I'll check your new aesni hash, but would recommend to try a simple fast 32bit h...

rurban · on March 3, 2020

So I tested your aesnihash with smhasher. It's really bad. A much better 64bit aesni variant would be falkhash, which is 4x faster, supports a seed and passes most tests.

https://github.com/gamozolabs/falkhash nasm -f elf64 -o falkhash-elf64.o falkhash.asm

majke · on March 3, 2020

<update> Crap. That gist contained some draft version of aesnihash. SORRY. See updated version https://gist.github.com/majek/96dd615ed6c8aa64f60aac14e3f6ab... </update>

Thanks for spending time on this. I would like to understand what "really bad" and "fails most of the tests" means.

For the record, the commit: https://github.com/rurban/smhasher/commit/10f56385f3e9abb018...

The main point of this hash, in this context, is to do streaming hash and find \n at in one loop. The intention is to reduce data loads _mm_loadu_si128 (I already have user data in xmm0, so why not do some aesni already?). Because it's streaming I can't for example derive the initial seed based on the chunk length, since it's unknown at the time of calling hash. See:

https://github.com/cloudflare/cloudflare-blog/blob/master/20...

• [DATA]:
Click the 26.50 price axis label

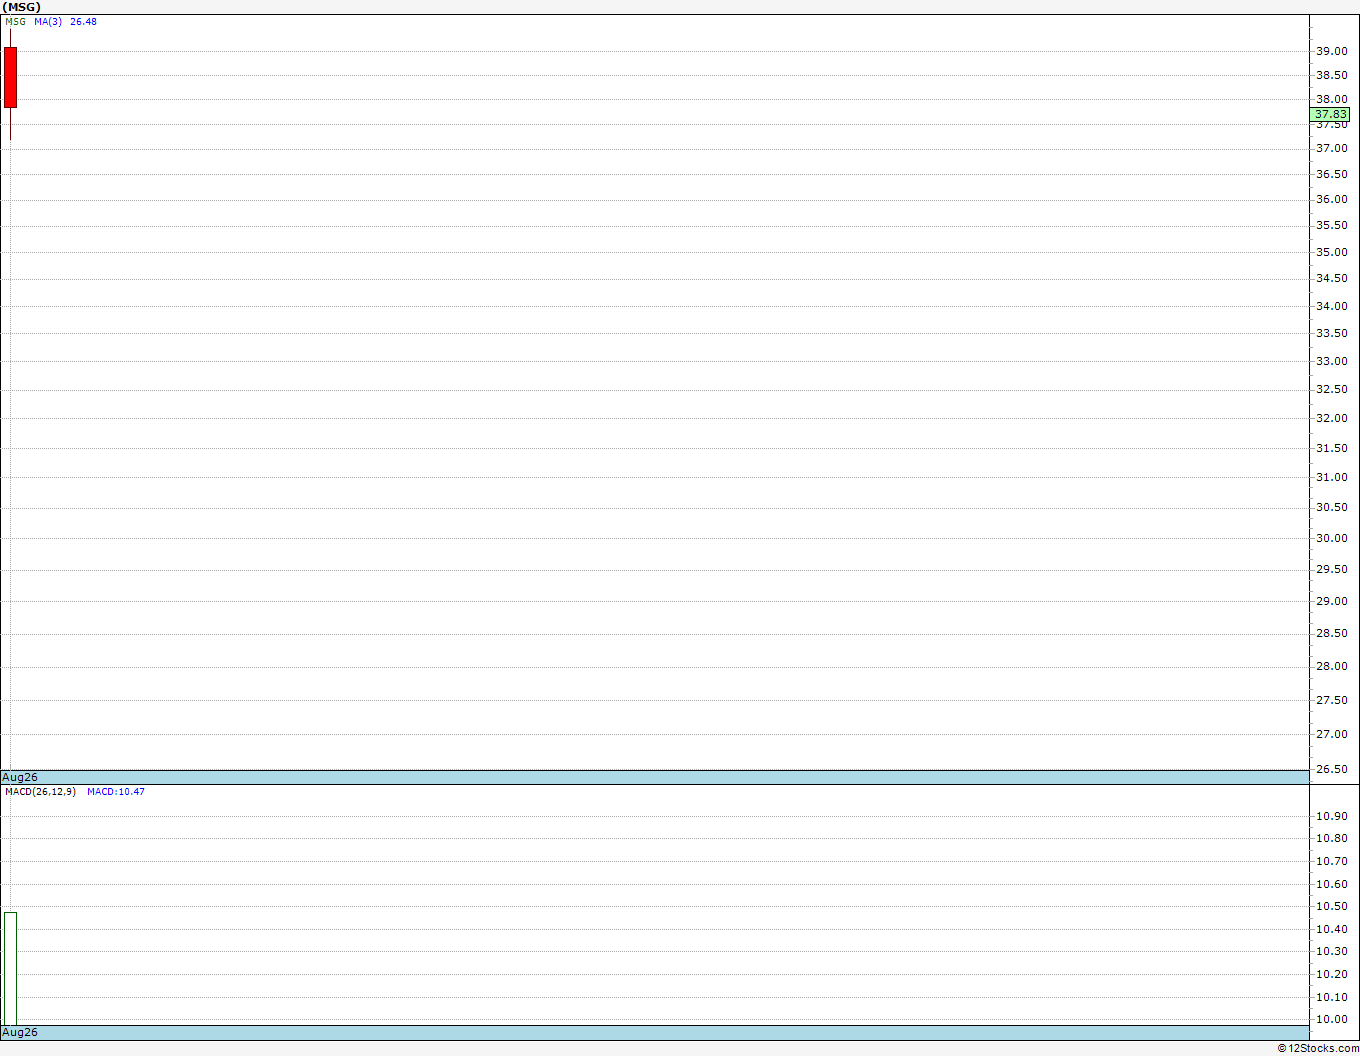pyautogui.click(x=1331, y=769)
--
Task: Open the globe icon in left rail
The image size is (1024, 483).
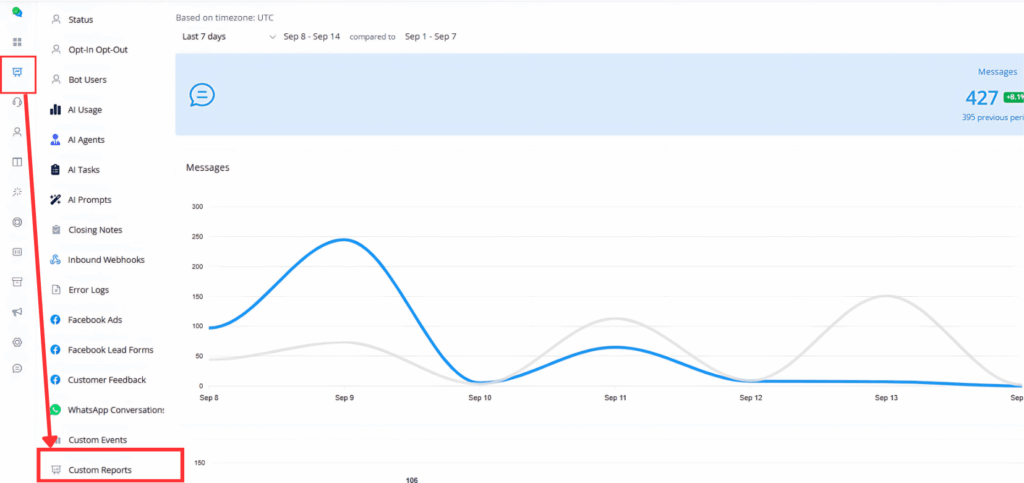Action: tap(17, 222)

• [GIVEN TASK 1]:
In the thread about aesnihash, how much faster is falkhash said to be?
• [GIVEN TASK 2]:
Continue the thread about aesnihash from its last line.
Nothing here depends on the items.

• [EXERCISE RESPONSE 1]:
Falkhash is said to be 4x faster.

• [EXERCISE RESPONSE 2]:
I don't need full aes hash, but maybe that could be an option as well.

In other words, in my case I don't care just about hash() speed. I care about memchr() + hash() speed. I would like to understand/measure the hash quality itself. Maybe adding another aesenc round would be sufficient to fix it.

telendram · on March 10, 2020

Even falkhash is not that great, and feature an abnormal amount of collisions as the nb of hashes increase. Basically, all "naive" AES implementations share this design weakness.